Inducing Labor with Pitocin: Making the Choice
Many induced deliveries are for personal reasons—often convenience—rather than medical ones. Some doctors offer inductions to their patients if the doctor may be unavailable when a patient goes into labor. “You have the right to decide how your baby is delivered,” Dr. DiLeo says, “so long as it doesn’t harm you or your baby.” The American College of Obstetricians and Gynecologists sanctions the use of Pitocin to induce labor for convenience once a woman has reached her 39th week of pregnancy and her cervix is ripe, he adds. To determine whether or not a cervix is ripe, doctors check a woman’s Bishop’s Score, a numerical score based on dilatation, thinning (effacement) and head descent, explains Dr. Kritz.
Not all delivery practitioners and medical institutions agree with the American College of Obstetricians and Gynecologists’ sanctions, however. Ratta explains that Massachusetts General’s protocol states that inductions may not be done until the 41st week of pregnancy, if the cervix is ripe, and the patient desires. This time frame is based on research that indicates a baby may not remain healthy in the womb once week 42 has passed. After week 42, the baby can outgrow its supply of placenta, and the remaining amniotic fluid may not be sufficient to sustain the baby’s metabolic needs, says Dr. Kritz.
So, you’ve reached week 40 and you want your baby delivered—now. You may request an induction from your doctor, if your cervix is ripe. According to Dr. Kritz, Pitocin used to induce before the cervix has softened can cause serious complications including a risk of placental abruption or harm to your baby.
“If your body goes into labor, your body is saying, ‘I’m ready to deliver.’ If your labor is artificially induced, it likely won’t work as well, and your body might stop midway,” says Ratta. In other words, if your cervix isn’t ripe, your body is not ready to deliver, and an induction will increase your risk of an emergency C-section.

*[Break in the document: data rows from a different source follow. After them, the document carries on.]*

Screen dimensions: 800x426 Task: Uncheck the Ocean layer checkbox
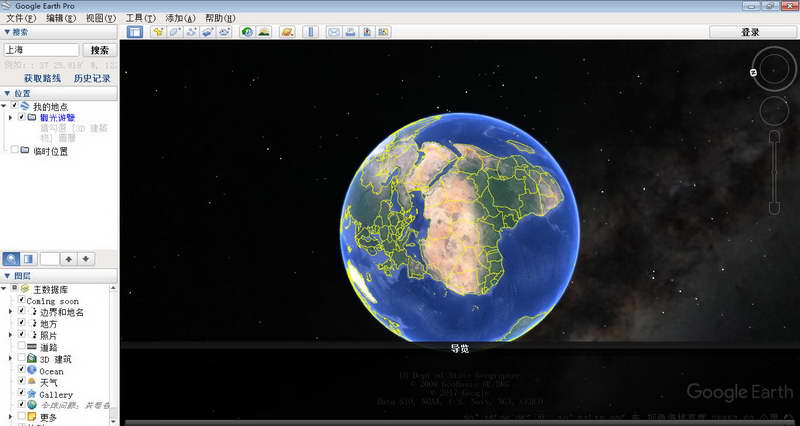[21, 370]
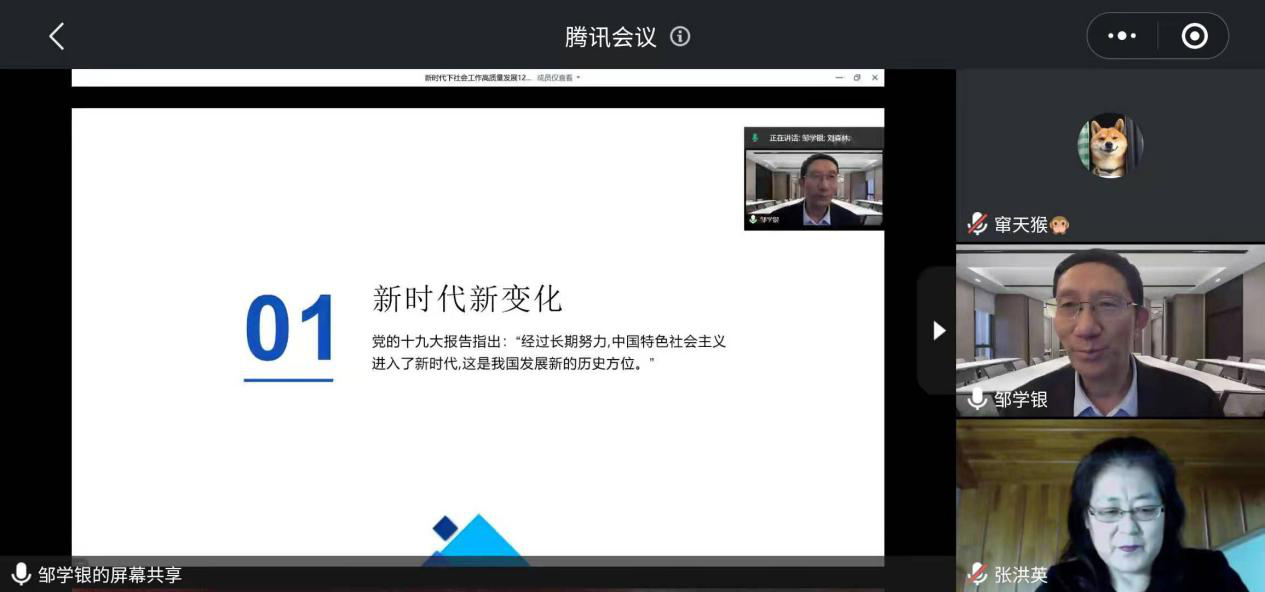1265x592 pixels.
Task: Click the 邹学银的屏幕共享 label
Action: pos(110,575)
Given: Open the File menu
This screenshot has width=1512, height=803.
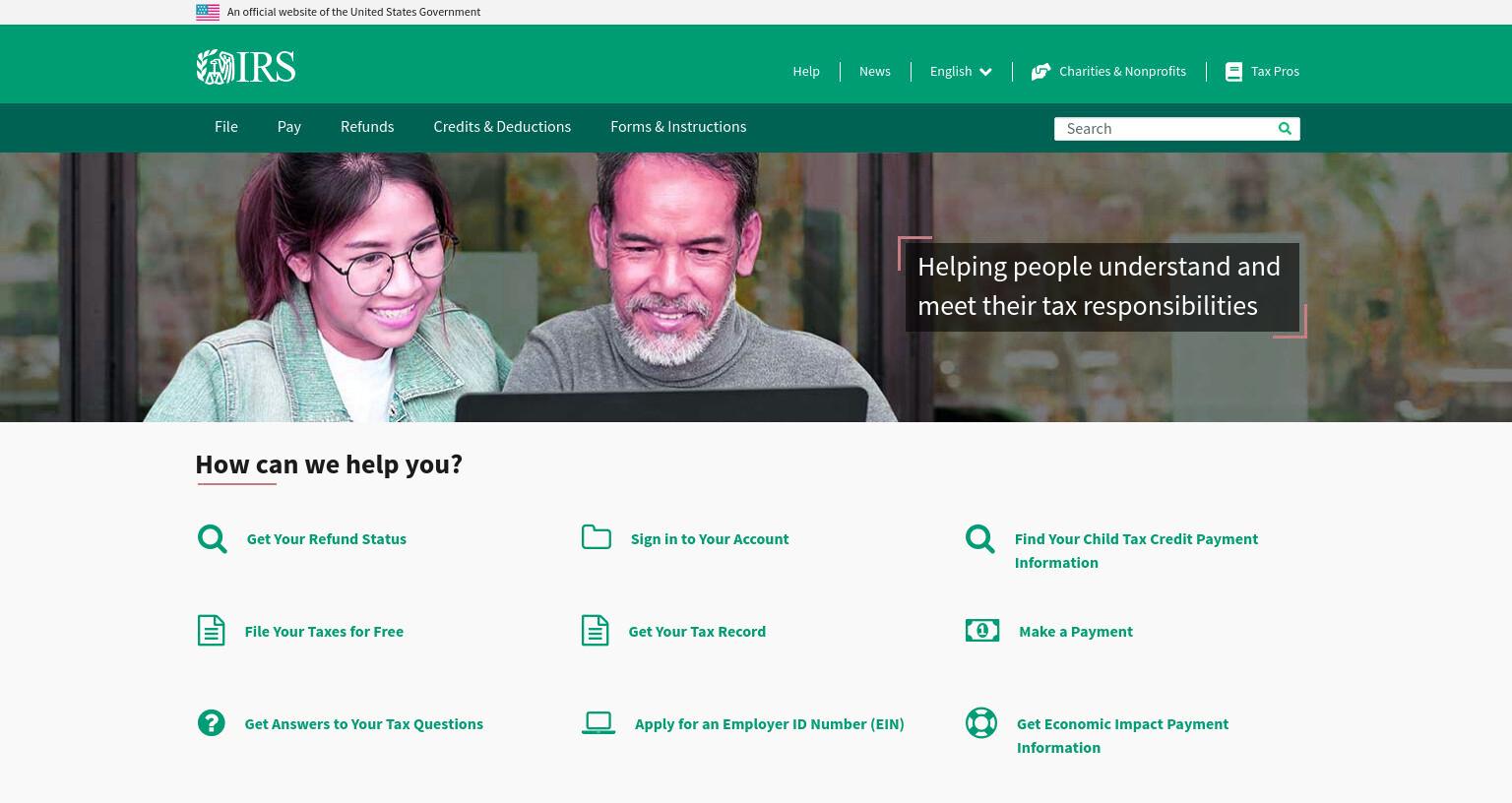Looking at the screenshot, I should coord(226,127).
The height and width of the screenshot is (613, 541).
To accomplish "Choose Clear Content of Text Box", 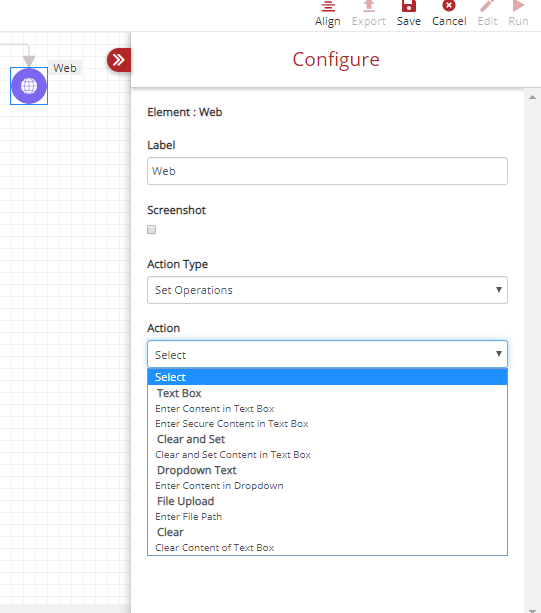I will click(215, 548).
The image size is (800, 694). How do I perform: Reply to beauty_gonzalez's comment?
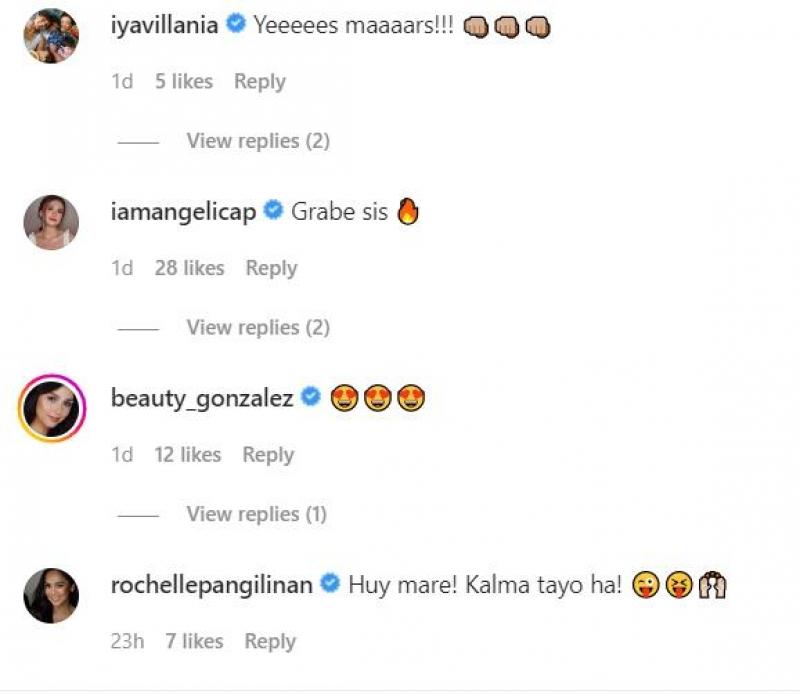(x=268, y=455)
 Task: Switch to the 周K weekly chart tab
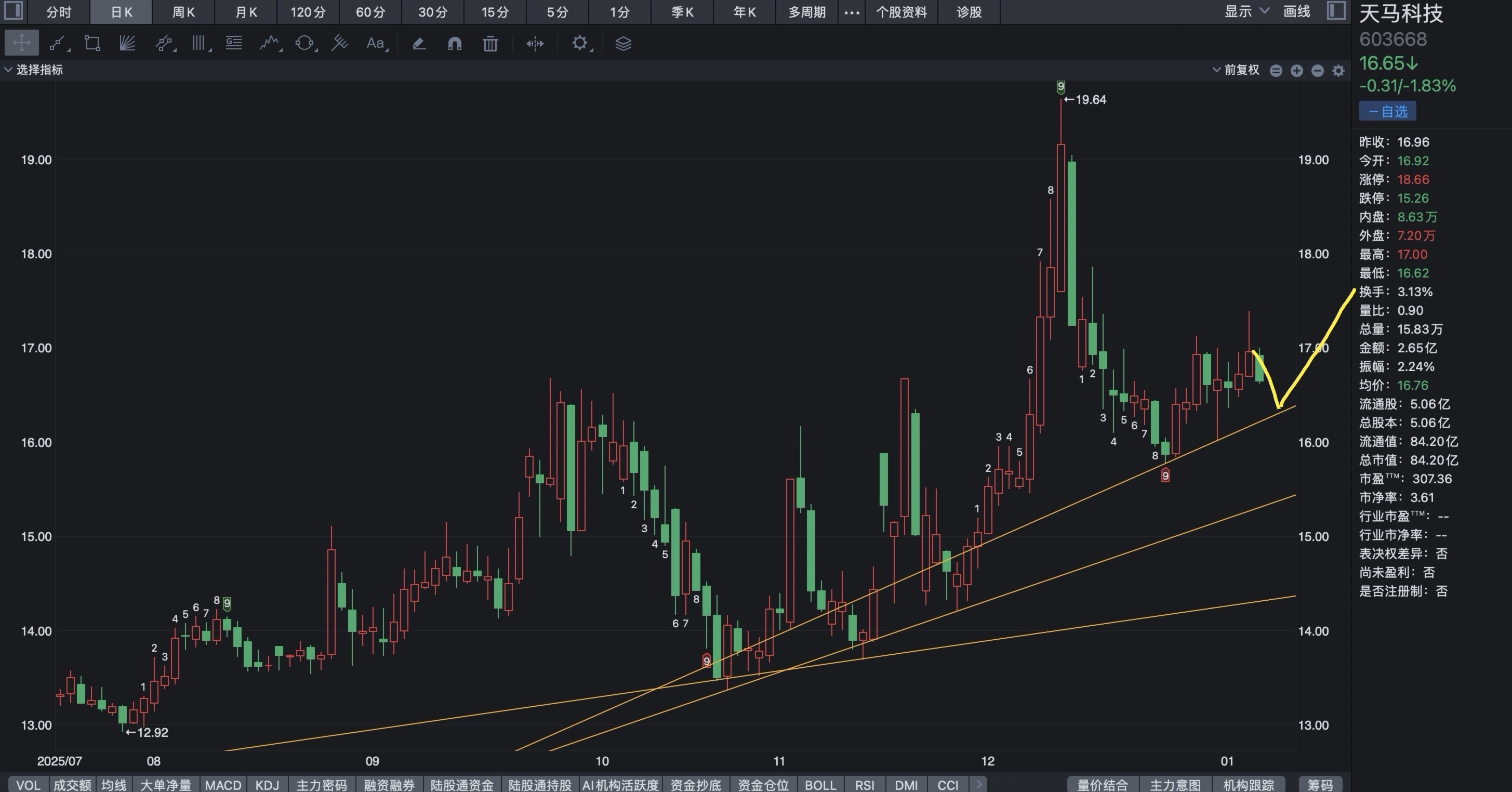click(183, 12)
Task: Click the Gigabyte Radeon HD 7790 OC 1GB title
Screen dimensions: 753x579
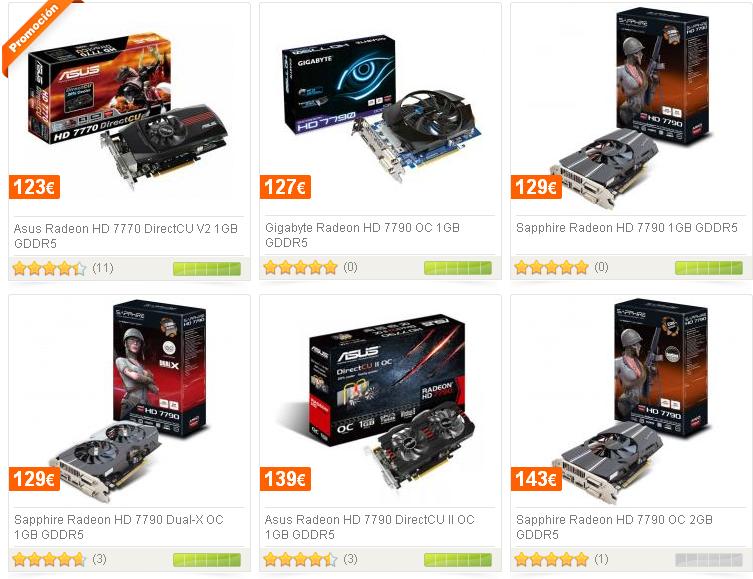Action: pos(363,235)
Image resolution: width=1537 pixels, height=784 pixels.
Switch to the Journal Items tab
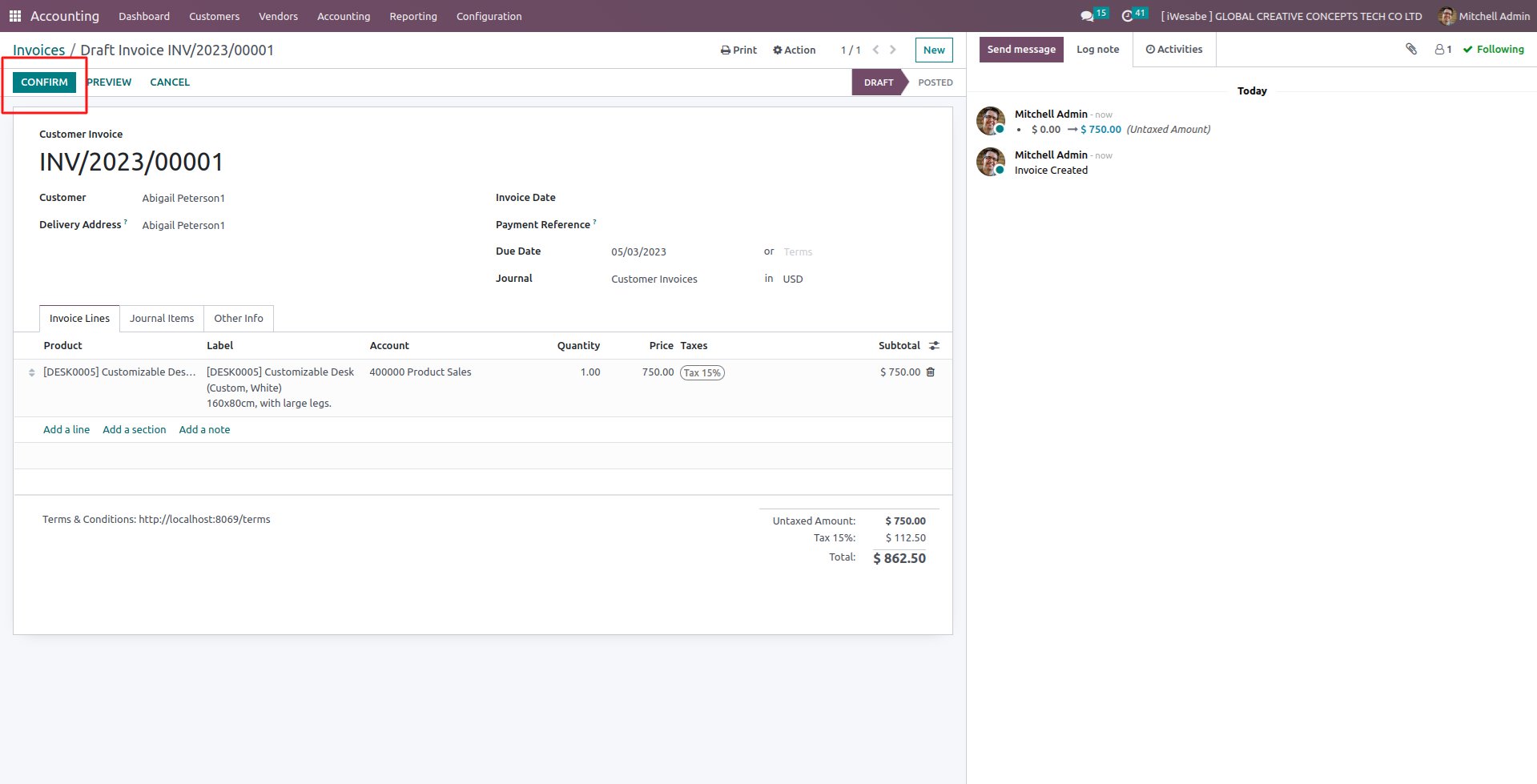pos(162,319)
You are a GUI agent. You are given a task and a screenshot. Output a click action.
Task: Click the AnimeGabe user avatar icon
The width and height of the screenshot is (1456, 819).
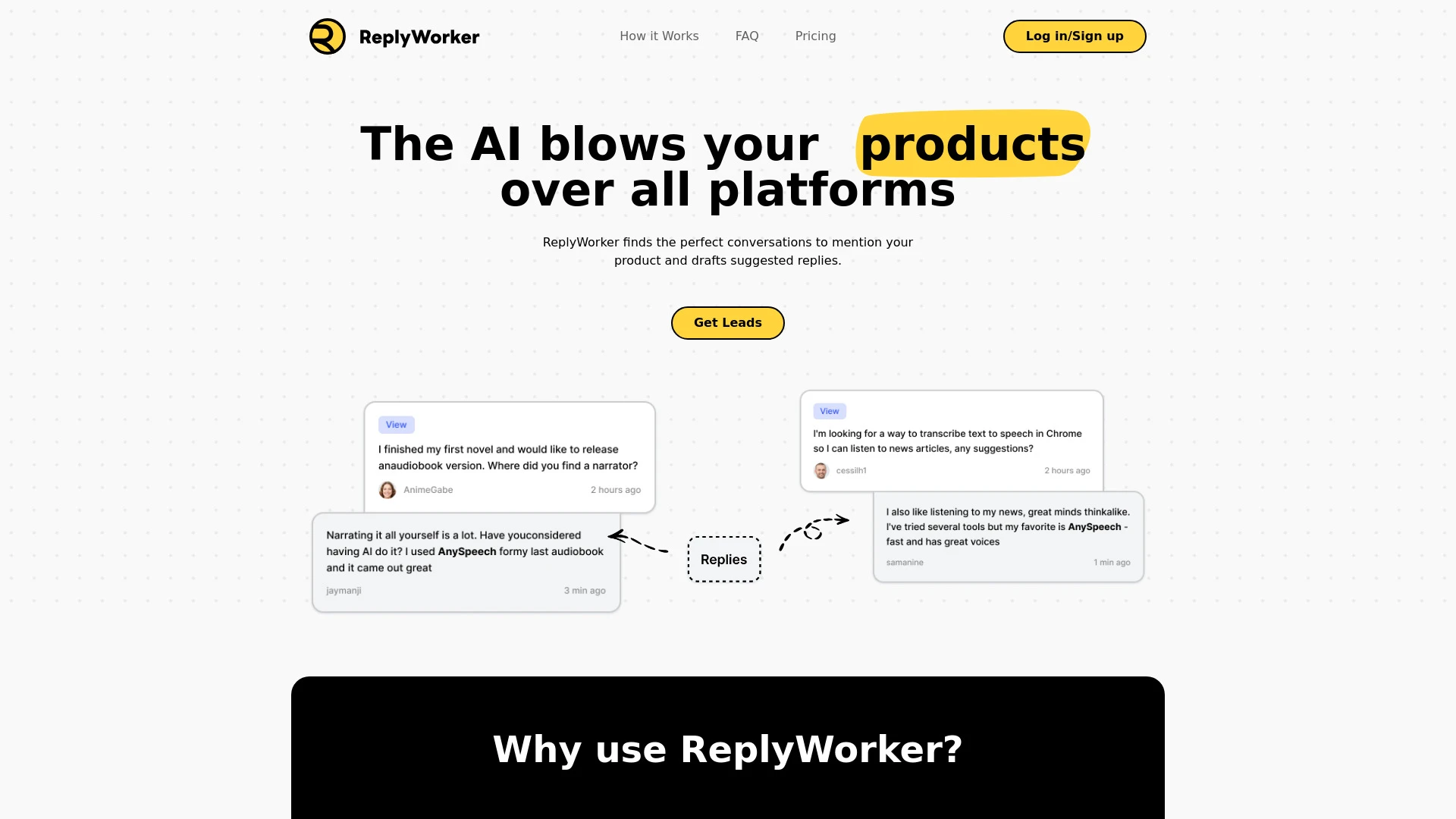[386, 490]
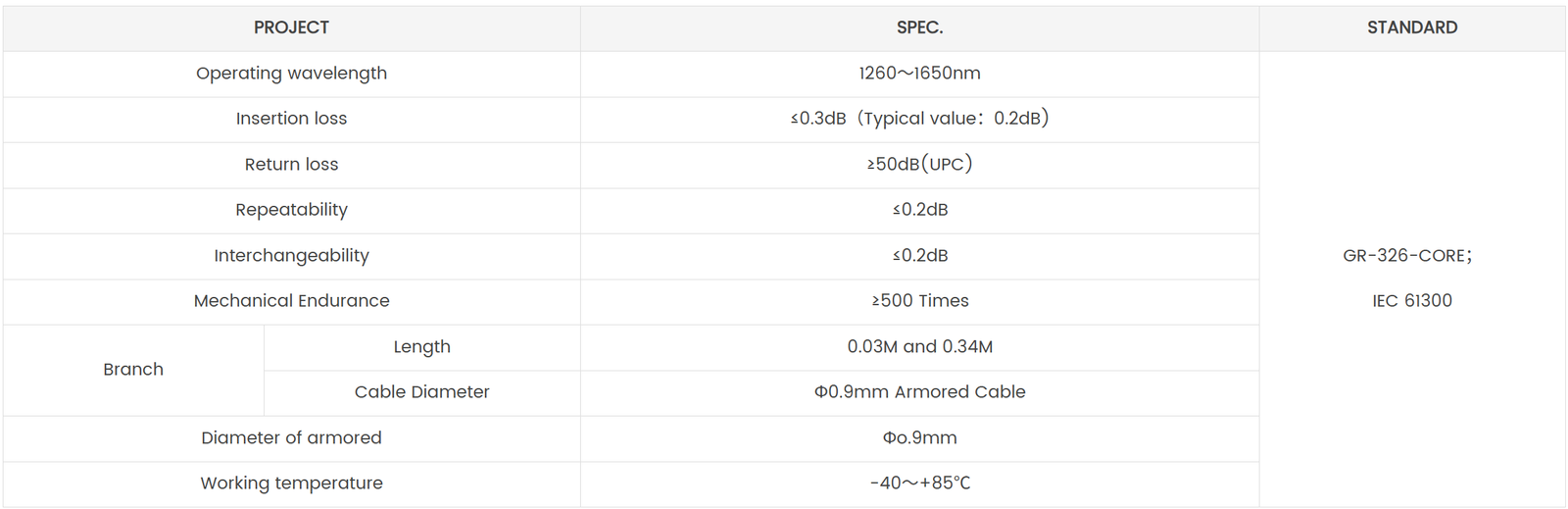The width and height of the screenshot is (1568, 509).
Task: Select the Working temperature -40~+85℃ value
Action: coord(919,484)
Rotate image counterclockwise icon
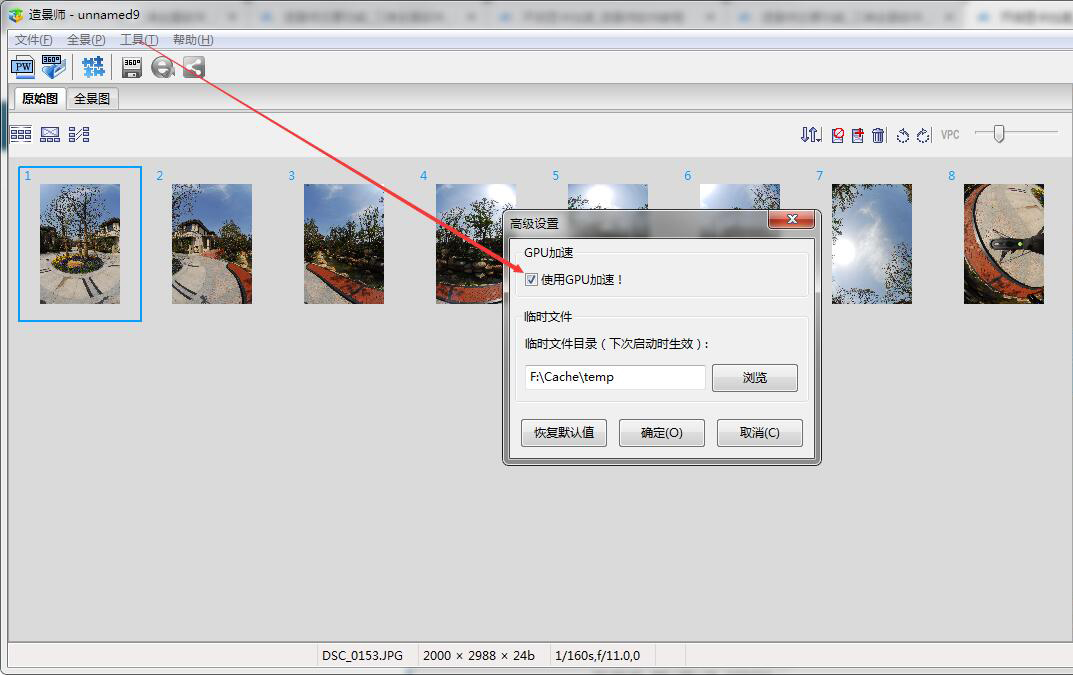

Another risk is posed when “Pitocin is used incorrectly and causes hyper-stimulation, which brings on a ‘mother’ contraction, [which impacts the supply of blood and oxygen to the fetus] and affects the heart rate of the baby [fetal distress],” explains Dr. DiLeo. Sometimes, though, these mother contractions, called tetanic contractions, are simply fluke reactions to the drug. “In rare cases, [these strong contractions] can lead to tearing of the uterus,” states the USP Drug Guide.